DIRECTIONS:
Every line from the one bearing "Image resolution: width=1000" through the last line of the records below is to be output exactly, and no other line; leave out the pictures.
*****
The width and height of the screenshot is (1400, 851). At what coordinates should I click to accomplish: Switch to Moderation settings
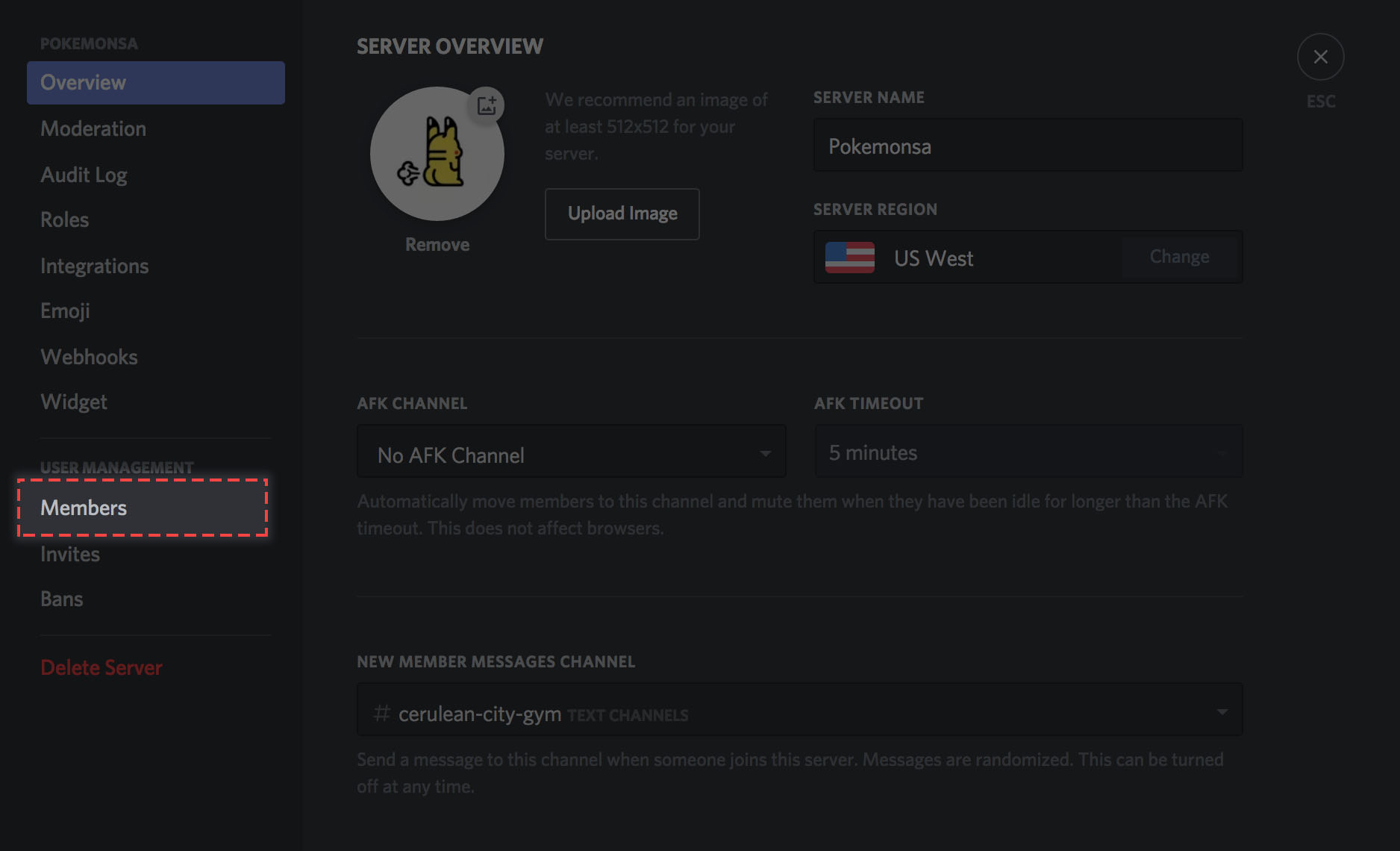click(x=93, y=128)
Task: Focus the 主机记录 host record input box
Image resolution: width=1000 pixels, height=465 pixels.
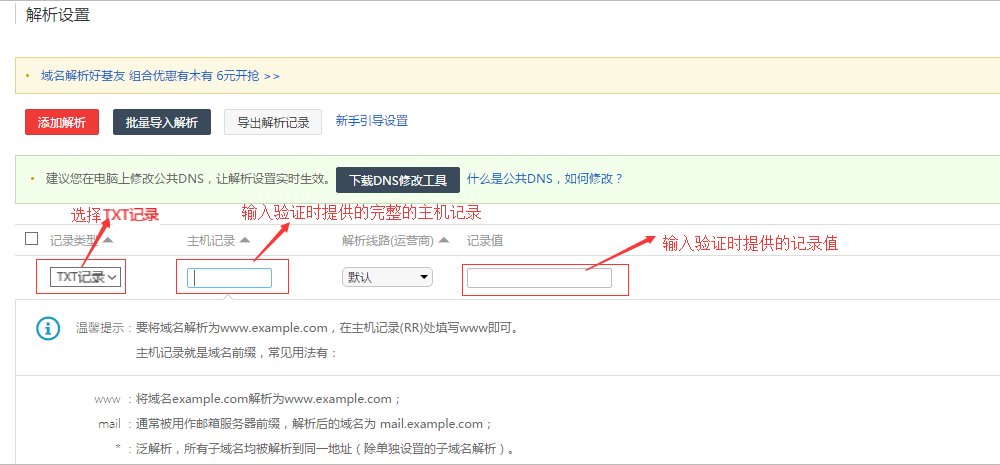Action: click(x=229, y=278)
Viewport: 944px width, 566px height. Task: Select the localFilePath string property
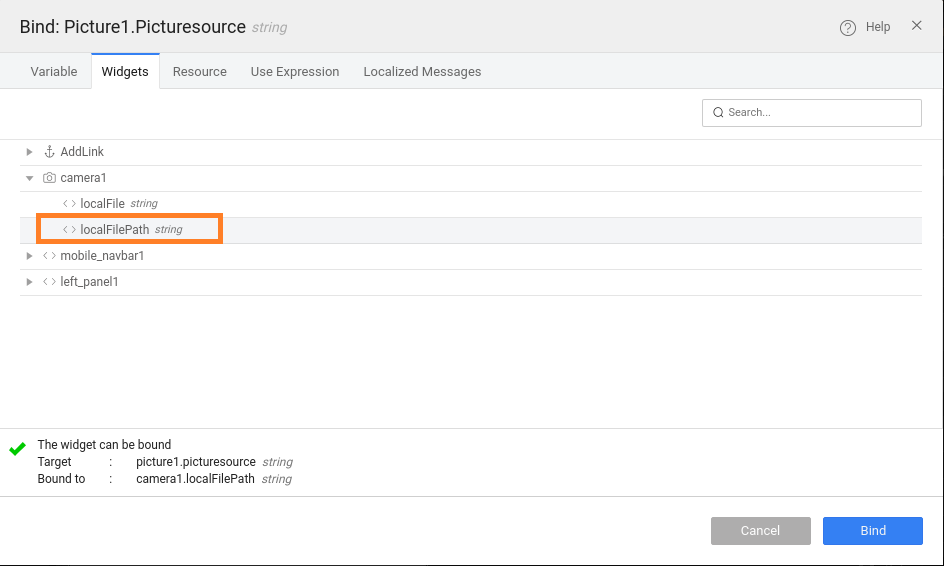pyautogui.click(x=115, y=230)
*****
REPLY TO THE EXERCISE:
Image resolution: width=1000 pixels, height=465 pixels.
Action: click(x=229, y=278)
Viewport: 944px width, 566px height. Task: Select the localFilePath string property
pyautogui.click(x=115, y=230)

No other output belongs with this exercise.